COVID-19 : adaptations pour les collectivités et impacts sur les ressources

Dans le cadre des mesures de confinement liée à l’épidémie de coronavirus et au report de l’installation des nouveaux conseils municipaux, ainsi que le report du second tour des élections municipales, le gouvernement a pris différentes dispositions par l’ordonnance du 25 mars 2020 adaptant les règles :

  • D’exécution des dépenses en l’absence de vote du budget,

  • De délai du vote du budget et du vote du compte administratif,

  • De délai des votes des taux de fiscalité

En l’absence de vote du budget, les plafonds d'autorisation des dépenses sont adaptés :

Avant le vote du budget, l’exécutif peut :

  • Engager la totalité des dépenses d’investissement inscrites au budget 2019 (incluant les dépenses relatives au remboursement de la dette), et ce même sans autorisation de l’organe délibérant

  • Procéder à des virements de chapitre à chapitre (sauf charges de personnel), dans la limite de 15% des dépenses réelles de chaque section inscrites au budget 2019,

  • Inscrire des dépenses imprévues à hauteur de 15% des dépenses réelles de chaque section prévues au budget 2020 (et non 7,5%), ces dépenses pouvant être financées par emprunt.


Le vote des documents budgétaires et comptables est reporté pour l’année 2020 :

  • Au 1er juillet 2020 pour la transmission du compte de gestion aux collectivités,

  • Au 31 juillet 2020 pour le vote du budget et l’adoption du compte de gestion,


En outre :

  • Le délai de 2 mois entre la tenue du Débat d’Orientation Budgétaires et le vote du budget est supprimé (mais la tenue du DOB reste obligatoire). Par ailleurs, la tenue du DOB et le vote du budget pourront se tenir dans la même séance.

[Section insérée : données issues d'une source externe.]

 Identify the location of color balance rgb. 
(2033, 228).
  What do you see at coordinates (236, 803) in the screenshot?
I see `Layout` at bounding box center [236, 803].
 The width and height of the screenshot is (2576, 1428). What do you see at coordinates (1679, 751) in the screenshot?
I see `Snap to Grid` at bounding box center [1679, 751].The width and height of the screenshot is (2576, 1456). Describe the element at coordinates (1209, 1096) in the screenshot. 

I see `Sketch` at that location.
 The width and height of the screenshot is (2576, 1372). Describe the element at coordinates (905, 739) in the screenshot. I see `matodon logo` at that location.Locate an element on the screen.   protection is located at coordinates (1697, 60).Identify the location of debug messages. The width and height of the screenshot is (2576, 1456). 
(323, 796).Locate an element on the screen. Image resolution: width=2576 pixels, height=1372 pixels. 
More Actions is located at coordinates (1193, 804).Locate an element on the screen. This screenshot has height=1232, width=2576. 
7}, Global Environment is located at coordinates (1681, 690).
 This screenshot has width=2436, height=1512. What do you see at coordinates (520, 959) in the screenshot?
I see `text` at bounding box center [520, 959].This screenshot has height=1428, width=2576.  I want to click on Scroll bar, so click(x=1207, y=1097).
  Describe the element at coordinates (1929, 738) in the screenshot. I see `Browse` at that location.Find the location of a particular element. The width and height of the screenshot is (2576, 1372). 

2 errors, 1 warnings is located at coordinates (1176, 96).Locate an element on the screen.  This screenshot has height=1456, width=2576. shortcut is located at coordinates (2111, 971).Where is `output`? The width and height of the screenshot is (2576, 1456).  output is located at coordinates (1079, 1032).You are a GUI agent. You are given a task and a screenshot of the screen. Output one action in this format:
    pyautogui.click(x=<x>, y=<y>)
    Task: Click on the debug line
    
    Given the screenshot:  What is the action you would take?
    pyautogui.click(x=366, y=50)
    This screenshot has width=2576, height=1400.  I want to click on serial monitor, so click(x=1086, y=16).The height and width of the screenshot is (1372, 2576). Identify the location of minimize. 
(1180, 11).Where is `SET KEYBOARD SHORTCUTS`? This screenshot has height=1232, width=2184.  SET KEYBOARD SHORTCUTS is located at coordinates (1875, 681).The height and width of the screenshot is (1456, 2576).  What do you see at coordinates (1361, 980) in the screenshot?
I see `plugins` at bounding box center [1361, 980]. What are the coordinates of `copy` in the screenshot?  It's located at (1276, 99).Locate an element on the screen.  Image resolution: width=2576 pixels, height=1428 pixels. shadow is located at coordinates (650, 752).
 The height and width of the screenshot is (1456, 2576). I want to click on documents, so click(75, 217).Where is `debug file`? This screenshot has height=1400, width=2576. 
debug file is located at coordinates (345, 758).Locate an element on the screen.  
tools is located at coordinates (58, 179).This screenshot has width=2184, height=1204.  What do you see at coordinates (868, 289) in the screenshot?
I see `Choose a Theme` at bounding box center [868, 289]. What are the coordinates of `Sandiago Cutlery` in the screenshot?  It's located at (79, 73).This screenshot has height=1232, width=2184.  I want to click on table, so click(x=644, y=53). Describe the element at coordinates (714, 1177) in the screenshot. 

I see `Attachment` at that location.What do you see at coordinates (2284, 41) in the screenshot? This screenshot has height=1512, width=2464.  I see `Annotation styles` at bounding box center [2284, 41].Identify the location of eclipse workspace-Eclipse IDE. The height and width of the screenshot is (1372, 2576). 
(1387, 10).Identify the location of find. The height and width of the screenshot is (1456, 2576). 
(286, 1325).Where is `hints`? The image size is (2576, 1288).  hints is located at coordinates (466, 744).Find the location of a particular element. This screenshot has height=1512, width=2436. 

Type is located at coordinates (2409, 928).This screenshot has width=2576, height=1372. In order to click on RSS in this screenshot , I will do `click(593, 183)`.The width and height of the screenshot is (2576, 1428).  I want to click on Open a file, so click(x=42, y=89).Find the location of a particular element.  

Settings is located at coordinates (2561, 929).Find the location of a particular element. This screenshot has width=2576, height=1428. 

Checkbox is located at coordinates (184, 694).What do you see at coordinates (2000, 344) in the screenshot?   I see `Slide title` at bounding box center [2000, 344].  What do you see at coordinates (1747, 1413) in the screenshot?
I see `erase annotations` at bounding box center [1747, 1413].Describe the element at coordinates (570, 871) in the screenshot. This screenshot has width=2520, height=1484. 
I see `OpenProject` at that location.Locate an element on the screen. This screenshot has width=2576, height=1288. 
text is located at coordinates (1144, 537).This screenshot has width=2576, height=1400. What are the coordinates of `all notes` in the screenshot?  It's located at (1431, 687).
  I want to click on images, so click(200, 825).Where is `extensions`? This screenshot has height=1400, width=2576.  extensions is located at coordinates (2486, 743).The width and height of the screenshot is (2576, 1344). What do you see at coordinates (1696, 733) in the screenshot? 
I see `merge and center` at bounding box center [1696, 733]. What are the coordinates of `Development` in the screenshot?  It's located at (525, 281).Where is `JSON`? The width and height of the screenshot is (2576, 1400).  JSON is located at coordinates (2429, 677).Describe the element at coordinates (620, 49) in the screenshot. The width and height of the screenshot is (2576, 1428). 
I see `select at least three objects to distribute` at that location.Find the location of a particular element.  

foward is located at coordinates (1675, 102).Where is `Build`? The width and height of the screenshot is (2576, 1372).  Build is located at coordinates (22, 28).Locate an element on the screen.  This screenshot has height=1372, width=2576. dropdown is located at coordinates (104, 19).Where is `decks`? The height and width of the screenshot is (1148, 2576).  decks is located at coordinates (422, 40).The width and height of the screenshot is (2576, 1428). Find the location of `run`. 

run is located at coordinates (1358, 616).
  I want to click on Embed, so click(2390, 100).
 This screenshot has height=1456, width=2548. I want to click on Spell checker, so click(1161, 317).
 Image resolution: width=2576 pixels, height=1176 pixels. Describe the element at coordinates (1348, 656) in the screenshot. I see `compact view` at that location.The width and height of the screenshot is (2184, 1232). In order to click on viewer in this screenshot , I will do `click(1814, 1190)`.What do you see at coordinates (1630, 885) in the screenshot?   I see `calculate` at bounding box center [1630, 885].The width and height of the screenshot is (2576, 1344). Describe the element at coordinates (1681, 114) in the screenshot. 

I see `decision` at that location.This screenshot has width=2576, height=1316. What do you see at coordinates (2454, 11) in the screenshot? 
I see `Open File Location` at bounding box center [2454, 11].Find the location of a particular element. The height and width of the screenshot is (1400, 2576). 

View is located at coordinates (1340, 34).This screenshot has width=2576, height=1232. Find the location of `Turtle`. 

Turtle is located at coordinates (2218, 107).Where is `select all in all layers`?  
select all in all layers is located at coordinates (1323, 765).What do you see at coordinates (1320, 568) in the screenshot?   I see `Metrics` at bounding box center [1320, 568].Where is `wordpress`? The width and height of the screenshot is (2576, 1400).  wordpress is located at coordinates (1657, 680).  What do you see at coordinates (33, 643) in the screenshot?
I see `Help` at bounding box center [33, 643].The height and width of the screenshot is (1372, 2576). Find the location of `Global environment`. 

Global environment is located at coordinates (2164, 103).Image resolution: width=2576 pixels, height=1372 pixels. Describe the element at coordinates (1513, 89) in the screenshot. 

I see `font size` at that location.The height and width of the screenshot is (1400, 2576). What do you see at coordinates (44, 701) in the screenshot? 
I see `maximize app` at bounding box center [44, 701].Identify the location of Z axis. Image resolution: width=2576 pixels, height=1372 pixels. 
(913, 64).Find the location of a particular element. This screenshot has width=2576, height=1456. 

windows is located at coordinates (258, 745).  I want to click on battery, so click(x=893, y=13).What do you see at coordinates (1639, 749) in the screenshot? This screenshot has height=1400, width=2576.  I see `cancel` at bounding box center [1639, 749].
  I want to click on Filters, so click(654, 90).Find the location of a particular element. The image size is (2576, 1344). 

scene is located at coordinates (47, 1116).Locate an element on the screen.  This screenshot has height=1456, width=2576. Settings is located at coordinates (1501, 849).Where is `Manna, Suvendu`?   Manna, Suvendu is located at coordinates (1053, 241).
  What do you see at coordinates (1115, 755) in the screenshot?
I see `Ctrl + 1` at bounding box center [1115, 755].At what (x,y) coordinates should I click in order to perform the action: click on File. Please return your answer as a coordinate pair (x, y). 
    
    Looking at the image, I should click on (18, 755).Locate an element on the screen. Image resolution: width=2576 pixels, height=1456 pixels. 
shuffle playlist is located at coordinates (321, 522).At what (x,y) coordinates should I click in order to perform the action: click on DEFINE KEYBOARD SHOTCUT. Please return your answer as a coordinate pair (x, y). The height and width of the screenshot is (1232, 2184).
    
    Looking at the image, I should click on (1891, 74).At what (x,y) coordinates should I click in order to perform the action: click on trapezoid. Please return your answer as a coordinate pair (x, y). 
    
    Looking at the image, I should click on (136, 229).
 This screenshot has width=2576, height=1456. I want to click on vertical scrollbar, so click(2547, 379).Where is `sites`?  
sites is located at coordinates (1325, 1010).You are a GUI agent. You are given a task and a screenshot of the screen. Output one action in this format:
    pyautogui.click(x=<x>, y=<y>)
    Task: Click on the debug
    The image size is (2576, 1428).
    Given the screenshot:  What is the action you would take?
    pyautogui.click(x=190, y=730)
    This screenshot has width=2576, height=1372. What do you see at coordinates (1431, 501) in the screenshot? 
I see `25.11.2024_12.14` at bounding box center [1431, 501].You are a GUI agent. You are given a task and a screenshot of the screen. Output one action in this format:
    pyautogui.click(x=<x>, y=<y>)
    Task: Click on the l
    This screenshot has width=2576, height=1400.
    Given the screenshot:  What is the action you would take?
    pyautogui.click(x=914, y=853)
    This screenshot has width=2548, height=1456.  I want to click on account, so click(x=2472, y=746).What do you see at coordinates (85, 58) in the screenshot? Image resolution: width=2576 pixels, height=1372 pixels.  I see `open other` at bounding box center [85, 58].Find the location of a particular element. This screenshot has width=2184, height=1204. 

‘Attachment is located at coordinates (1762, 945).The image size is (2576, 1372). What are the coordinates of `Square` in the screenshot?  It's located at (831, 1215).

  • Les délégations au maire en matière d’emprunt (réalisation d’emprunt ou opérations utiles à la gestion des emprunts), qui avaient été abrogée avec le début des campagnes électorales sont prolongées jusqu’à l’installation des nouveaux conseils municipaux

Les délais de vote des taux de fiscalité sont allongés pour l’année 2020 :

  • Au 3 juillet pour le vote des taux de fiscalité et produit des impôts locaux (taxe GEMAPi) (art. 1639 A CGI) :

  • Au 1er septembre pour l’instauration de la Redevance d’enlèvement des ordures ménagères (REOM), par les syndicats mixtes ou par les EPCI ou communes compétentes le cas échéant (art. L2333-76 CGCT)

  • Au 1er octobre pour l’adoption de la Taxe Locale sur la Publicité Extérieure et l’adoption des tarifs de la taxe locale sur la consommation finale d’électricité (TLCFE)


Quels impacts de la crise sur les collectivités ?

Au-delà des mesures d’ajustement, il est à noter que la crise économique liée au COVID-19 aura de forts impacts sur les ressources des collectivités. En effet, la Loi de Finances rectificative du 23 mars 2020 a déjà fortement revu à la baisse l’hypothèse de croissance de croissance de + 1,3% à -1%. Toutefois, les analyses économiques tablent sur un recul encore plus fort de la croissance, de l'ordre de -5% à - 7%.


Par conséquent, les conséquences sur la Cotisation sur la Valeur ajoutée des Entreprises (CVAE) perçues par les collectivités locales seront importantes en 2020 et 2021, de même que la TVA 2020 dont une partie sera affectée aux EPCI et département dans le cadre de la suppression de la taxe d’habitation sur les résidences principales. L’évolution forfaitaire des taxes foncières sur 2021 sera probablement également fortement réduite, avec un fort ralentissement de l'inflation (hypothèse à 0,6% en 2020 contre +1,1% en 2020) portant un sérieux frein à la croissance des recettes fiscales (d'autant plus si l'on intègre d'autres paramètres tels que les interruptions de chantiers etc.)